Study a road map of Belgium and you’ll see the chequered history of Europe written into the land. Belgium has had the misfortune to be the arena in which other countries fight their wars, so if the citizens of that land have a reputation for retreating into a proverbial bunker at the first sign of trouble, can we really blame them?
As it criss-crosses Flanders, the Ronde Van Vlaanderen sweeps past many sites of historical turbulence and tragedy. This is, of course, part of the race’s appeal – not only does it celebrate Flemish culture and identity, it’s contained within a landscape dense with history.

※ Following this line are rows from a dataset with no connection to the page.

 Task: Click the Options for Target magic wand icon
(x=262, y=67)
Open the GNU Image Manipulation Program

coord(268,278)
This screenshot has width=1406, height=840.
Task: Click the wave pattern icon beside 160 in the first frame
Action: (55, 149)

Nearly 100km in, the race passes through the outskirts of Oudenaarde, along the oddly named Ohiostraat. The road crosses the Schelde river by a large modern bridge that was of strategic importance in both the First and Second World Wars. In 1914 the original iron bridge was destroyed by the Belgians to thwart the German advance. Later in the war the Germans built a temporary bridge, but destroyed it themselves in 1918 to hinder the Allied troops. Just a few days before the Armistice the U.S. 37th Division from Ohio crossed the river here via a pontoon bridge, though they sustained heavy casualties as they undertook the difficult job of building the bridge under German fire.
In 1928 construction began on a new bridge, funded by the state of Ohio, to commemorate the state’s fallen sons. A plaque showing bison, a symbol of courage and strength, was placed on the bridge two years later. The demands of road and river traffic have meant that commemorative bridge has subsequently been replaced, but the link to Ohio remains. On the current bridge, over which the peloton will spin, four sculpted bison stand at its corners, quiet but proud testaments to the history of this place.